I’m a learn from example person and tend to look for a page where someone has a successful build process. The problem I find with official documentation is it has to address all possibilities so it’s a lot more complicated to parse and apply. It’s one of the reasons for this documentation as it’s just what’s needed to build the environment for my purposes. Sometimes even the best docs don’t explain everything, for example Gary’s docs don’t provide information on the example shell script he listed at the end of his docs.

Per the Terraform docs, they don’t recommend using a provider to reconfigure your new virtual machine.

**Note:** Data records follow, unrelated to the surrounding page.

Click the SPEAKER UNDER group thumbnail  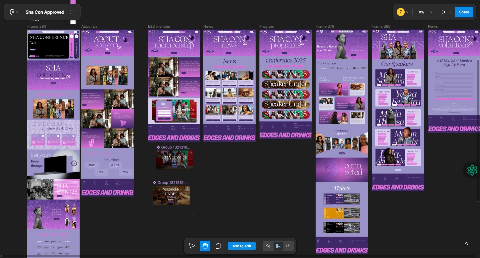(171, 195)
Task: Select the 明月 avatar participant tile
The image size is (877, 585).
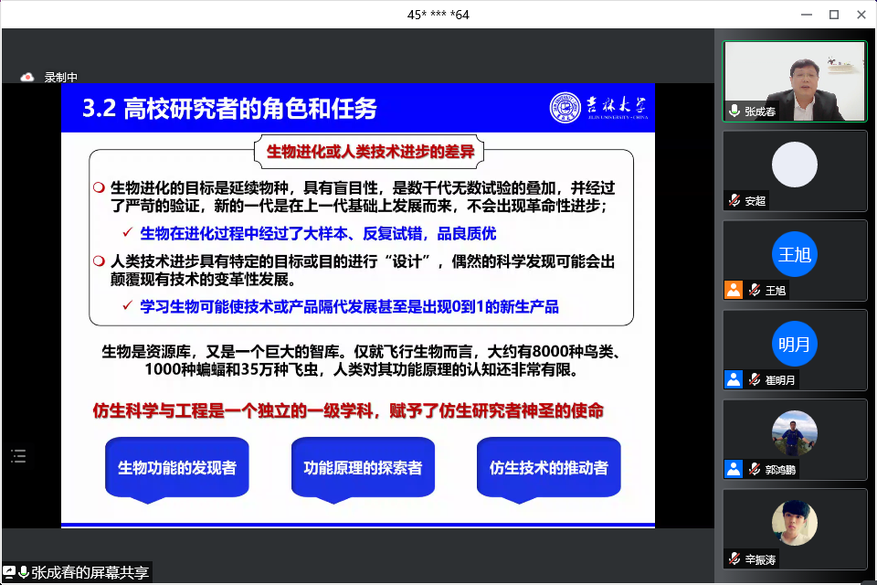Action: point(794,345)
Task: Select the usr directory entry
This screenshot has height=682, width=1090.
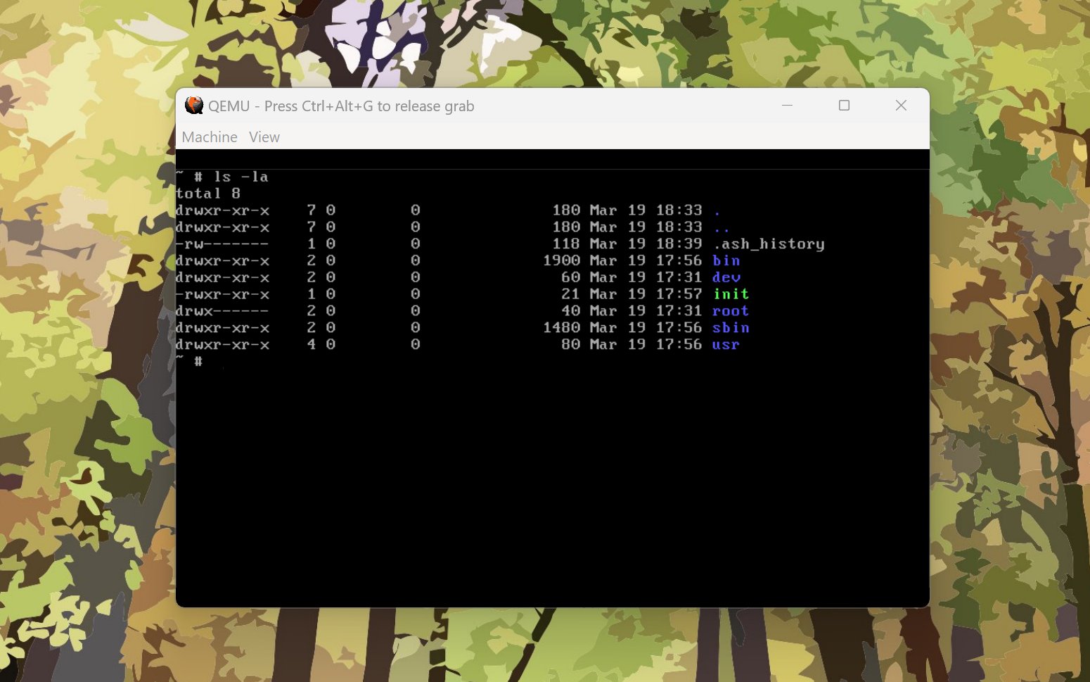Action: pyautogui.click(x=726, y=344)
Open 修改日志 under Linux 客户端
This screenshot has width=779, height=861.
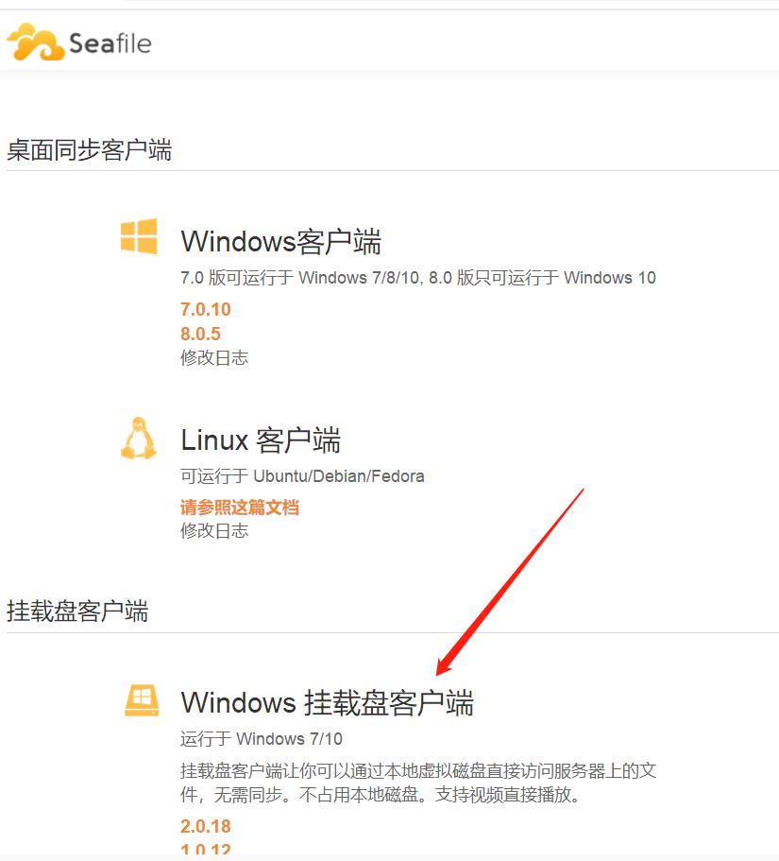click(214, 530)
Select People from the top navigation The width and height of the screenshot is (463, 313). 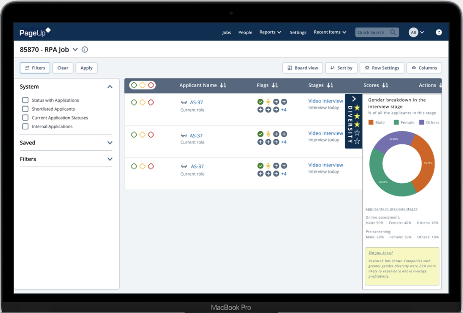(x=245, y=32)
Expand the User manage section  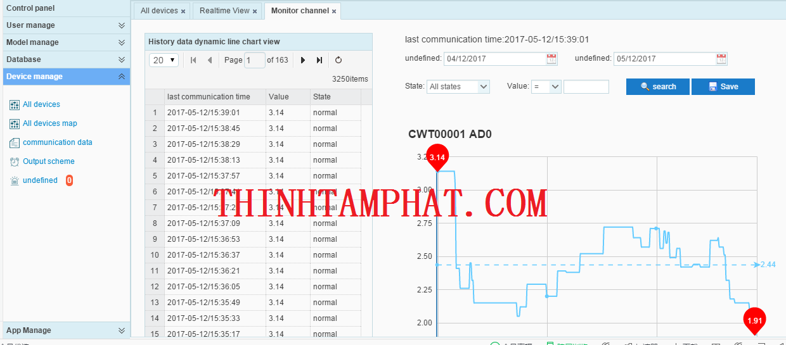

The suggestion is to mount a virtual CD similar to the cloud-init image to automatically configure the VM. The reason for this makes sense. For the provider process, you’re logging into the new VM so you have to have the credentials in the Terraform script plus have a unique shell script to run any commands you want to run to reconfigure the new VM.

Personally in a homelab environment, I don’t have a problem with this and it is easier than building a CD image and a process for accessing it and reconfiguring the VM.

Configuration

The first part is to set the variables used to build the virtual machine. I would suggest using Hashicorp Vault to manage credentials. Note that my kvm Terraform installation I use a variables file and fill in a module when building systems. I plan on that here as well so the document will be updated (again) when I figure that out.

For the below configuration, I’ll have my information since I’m using this document to rebuild my environment if needed. Update it with your information. I will hide the credentials of course.

I’m using a pretty basic vCenter configuration. I don’t have centralized storage and am not using centrally managed network configurations. It’s just easier and less complicated.

About the only thing I haven’t figured out yet is how to place the new VM in the correct folder. If I figure it out, I’ll update this document.

provider "vsphere" {
  # If you use a domain, set your login like this "Domain\\User"
  user           = "administrator@vcenter.local"
  password       = "[password]"
  vsphere_server = "lnmt1cuomvcenter.internal.pri"

  # If you have a self-signed cert
  allow_unverified_ssl = true
}

data "vsphere_datacenter" "dc" {
  name = "Colorado"
}

# If you don't have any resource pools, put "/Resources" after cluster name
data "vsphere_resource_pool" "pool" {
  name          = "192.168.1.15/Resources"
  datacenter_id = data.vsphere_datacenter.dc.id
}

# Retrieve datastore information on vsphere
data "vsphere_datastore" "datastore" {
  name          = "NikiVMs"
  datacenter_id = data.vsphere_datacenter.dc.id
}

# Retrieve network information on vsphere
data "vsphere_network" "network" {
  name          = "QA Network"
  datacenter_id = data.vsphere_datacenter.dc.id
}

# Retrieve template information on vsphere
data "vsphere_virtual_machine" "template" {
  name          = "cabo0cuomcentos7_monkey"
  datacenter_id = data.vsphere_datacenter.dc.id
}

System Built

The second section defines the build for Terraform and creates the VM. At the end the remote-exec provisioning pushes up the shell script which reconfigures the new VM.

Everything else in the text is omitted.